Azura menahan tawanya dan berkata dengan lembut, "tidak apa-apa. Kalau itu bisa membuatmu lebih mudah dalam mengontrol aura pada batu itu, kenapa tidak?"
"Eh… tapi… tapi Lala malu…" Lala menunduk dan menutup mukanya. Azura bisa melihat telinga Lala memerah.
"Kau tahu malu juga ya La…" Azura menyeringai. Lala mendongak dan cemberut.
"Az jahat! Az jangan jadi seperti ayah!"
Krav tiba-tiba bersin. Dia menggaruk kepalanya dan melepaskan auranya.
'Apa dua bocah itu sedang membicarakan betapa hebatnya auraku?' batinnya. Dia mengeluarkan auranya lagi dengan lebih bersemangat.
Sayangnya tidak ada yang memperhatikan Krav. Azura dan Lala sudah kembali pada meditasi mereka masing-masing.
Setelah beristirahat sebentar, Krav kembali melatih kemampuan bertarung Azura. Kali ini dia menangkis setiap tebasan pedang kayu Azura dengan tangan kosong, yang tentu saja dilapisi auranya. Yang kembali membuat Azura jengkel adalah Krav hanya menggunakan tangan kirinya selama pertarungan, sama sekali tidak menggunakan tangan kanannya. Krav bahkan tidak bergerak sedikitpun dari tempatnya berdiri.
"Sehebat itukah kau sampai mempermainkanku seperti ini?" tanya Azura, terengah-engah. Setelah semua serangannya ditangkis Krav dan dia menghabiskan auranya lagi, rasa lelah yang melanda tubuhnya tidak main-main. Kakinya lemas tak lagi bisa menopang berat tubuhnya dan dia jatuh terduduk, keringat mengucur deras di sekujur tubuhnya.
"Hahaha, yah, kau bisa bilang aku cukup hebat," Krav menggosok hidungnya pongah. "Tapi ini lebih karena kau masih kecil. Bersabarlah, sepuluh tahun lagi kau akan bisa setidaknya membuatku menggunakan dua tangan, hahaha!" Krav tertawa lagi, kali ini lebih keras.
Azura terlalu lemas untuk menjawab kelakar Krav, jadi dia menjatuhkan tubuhnya, berbaring menatap awan.
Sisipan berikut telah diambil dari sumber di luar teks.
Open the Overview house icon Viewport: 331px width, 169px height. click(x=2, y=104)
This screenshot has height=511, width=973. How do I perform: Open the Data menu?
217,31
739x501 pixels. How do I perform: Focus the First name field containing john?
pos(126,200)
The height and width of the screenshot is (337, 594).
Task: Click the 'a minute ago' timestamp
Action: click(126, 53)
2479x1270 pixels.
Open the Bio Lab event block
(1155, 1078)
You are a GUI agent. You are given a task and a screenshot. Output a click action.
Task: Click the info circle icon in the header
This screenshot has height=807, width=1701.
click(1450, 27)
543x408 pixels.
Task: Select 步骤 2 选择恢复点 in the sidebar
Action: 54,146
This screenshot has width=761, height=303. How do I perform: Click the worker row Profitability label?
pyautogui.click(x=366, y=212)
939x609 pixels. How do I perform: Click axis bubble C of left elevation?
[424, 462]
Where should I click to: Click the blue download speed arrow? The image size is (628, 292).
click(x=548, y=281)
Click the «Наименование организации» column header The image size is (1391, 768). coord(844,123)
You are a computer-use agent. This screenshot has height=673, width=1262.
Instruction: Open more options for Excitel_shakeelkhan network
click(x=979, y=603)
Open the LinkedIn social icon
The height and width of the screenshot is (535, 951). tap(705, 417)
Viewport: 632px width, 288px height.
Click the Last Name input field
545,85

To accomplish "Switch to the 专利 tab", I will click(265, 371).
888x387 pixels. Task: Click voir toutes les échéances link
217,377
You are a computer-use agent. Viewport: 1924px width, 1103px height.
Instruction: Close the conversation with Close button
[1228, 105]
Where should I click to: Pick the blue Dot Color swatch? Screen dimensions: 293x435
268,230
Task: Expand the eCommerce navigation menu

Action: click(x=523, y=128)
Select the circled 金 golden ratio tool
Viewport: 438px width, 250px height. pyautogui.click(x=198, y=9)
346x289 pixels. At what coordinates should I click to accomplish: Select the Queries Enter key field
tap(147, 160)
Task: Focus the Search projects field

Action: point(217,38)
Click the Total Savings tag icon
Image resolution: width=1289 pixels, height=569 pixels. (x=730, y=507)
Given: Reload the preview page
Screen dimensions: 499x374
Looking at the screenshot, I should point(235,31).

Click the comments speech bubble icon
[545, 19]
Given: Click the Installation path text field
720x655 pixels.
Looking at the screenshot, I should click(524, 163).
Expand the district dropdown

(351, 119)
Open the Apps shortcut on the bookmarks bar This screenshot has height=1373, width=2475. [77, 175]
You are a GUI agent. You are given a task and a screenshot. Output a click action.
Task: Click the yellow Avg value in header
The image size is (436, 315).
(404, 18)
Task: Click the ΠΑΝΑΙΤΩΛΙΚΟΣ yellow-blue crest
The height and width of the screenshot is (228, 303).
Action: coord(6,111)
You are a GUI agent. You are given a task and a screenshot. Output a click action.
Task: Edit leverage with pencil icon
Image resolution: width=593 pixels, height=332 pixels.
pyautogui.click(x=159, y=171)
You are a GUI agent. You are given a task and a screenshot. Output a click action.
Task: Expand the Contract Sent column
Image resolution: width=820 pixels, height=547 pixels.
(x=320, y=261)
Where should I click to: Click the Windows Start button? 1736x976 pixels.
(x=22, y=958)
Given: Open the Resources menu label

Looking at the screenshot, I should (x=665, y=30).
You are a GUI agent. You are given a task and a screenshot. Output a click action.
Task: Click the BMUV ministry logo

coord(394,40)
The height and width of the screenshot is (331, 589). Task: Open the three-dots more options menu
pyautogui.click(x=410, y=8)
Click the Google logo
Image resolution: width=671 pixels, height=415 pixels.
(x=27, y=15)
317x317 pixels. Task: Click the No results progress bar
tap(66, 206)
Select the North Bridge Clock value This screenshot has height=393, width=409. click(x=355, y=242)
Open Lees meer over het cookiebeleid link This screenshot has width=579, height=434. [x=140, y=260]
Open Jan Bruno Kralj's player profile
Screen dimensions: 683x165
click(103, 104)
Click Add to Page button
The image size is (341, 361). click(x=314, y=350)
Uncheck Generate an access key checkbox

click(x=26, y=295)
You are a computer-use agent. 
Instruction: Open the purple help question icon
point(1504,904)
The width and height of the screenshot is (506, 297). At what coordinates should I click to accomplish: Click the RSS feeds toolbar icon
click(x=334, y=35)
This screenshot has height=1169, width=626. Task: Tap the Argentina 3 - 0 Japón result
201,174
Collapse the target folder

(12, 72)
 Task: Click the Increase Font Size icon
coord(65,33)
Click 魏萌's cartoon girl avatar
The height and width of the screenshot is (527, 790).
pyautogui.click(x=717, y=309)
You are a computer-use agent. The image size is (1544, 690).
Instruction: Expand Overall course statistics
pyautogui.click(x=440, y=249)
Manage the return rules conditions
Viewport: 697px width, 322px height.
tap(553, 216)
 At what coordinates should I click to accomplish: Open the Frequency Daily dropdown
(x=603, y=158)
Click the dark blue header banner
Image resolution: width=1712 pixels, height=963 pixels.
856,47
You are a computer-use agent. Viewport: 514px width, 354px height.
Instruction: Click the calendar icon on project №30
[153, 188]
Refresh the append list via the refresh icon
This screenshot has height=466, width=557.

Azura dan Krav melakukan sesi latihan-istirahat-latihan ini dua kali lagi sebelum akhirnya matahari berada di atas kepala. Baru setelah itu mereka berhenti dan mendekati Lala yang berlatih sendiri sejak percakapannya dengan Azura pagi tadi.
"Begitu ya, Az dan ayah berlatih sendiri, Lala diabaikan," sindir Lala sebal. Azura dan Krav tertawa canggung.
"Eh, maaf La, ayah kira kan Lala sudah hebat jadi tidak perlu ayah ajari dulu," Krav mencoba menyanjung Lala.
"Iya, kau kan tadi sudah bisa menempelkan aura ke batu, La, jadi kau sudah cukup hebat," Azura menimpali.
"Huh, alasan," Lala menyilangkan tangannya di depan dada dan membuang muka. "Dasar lelaki."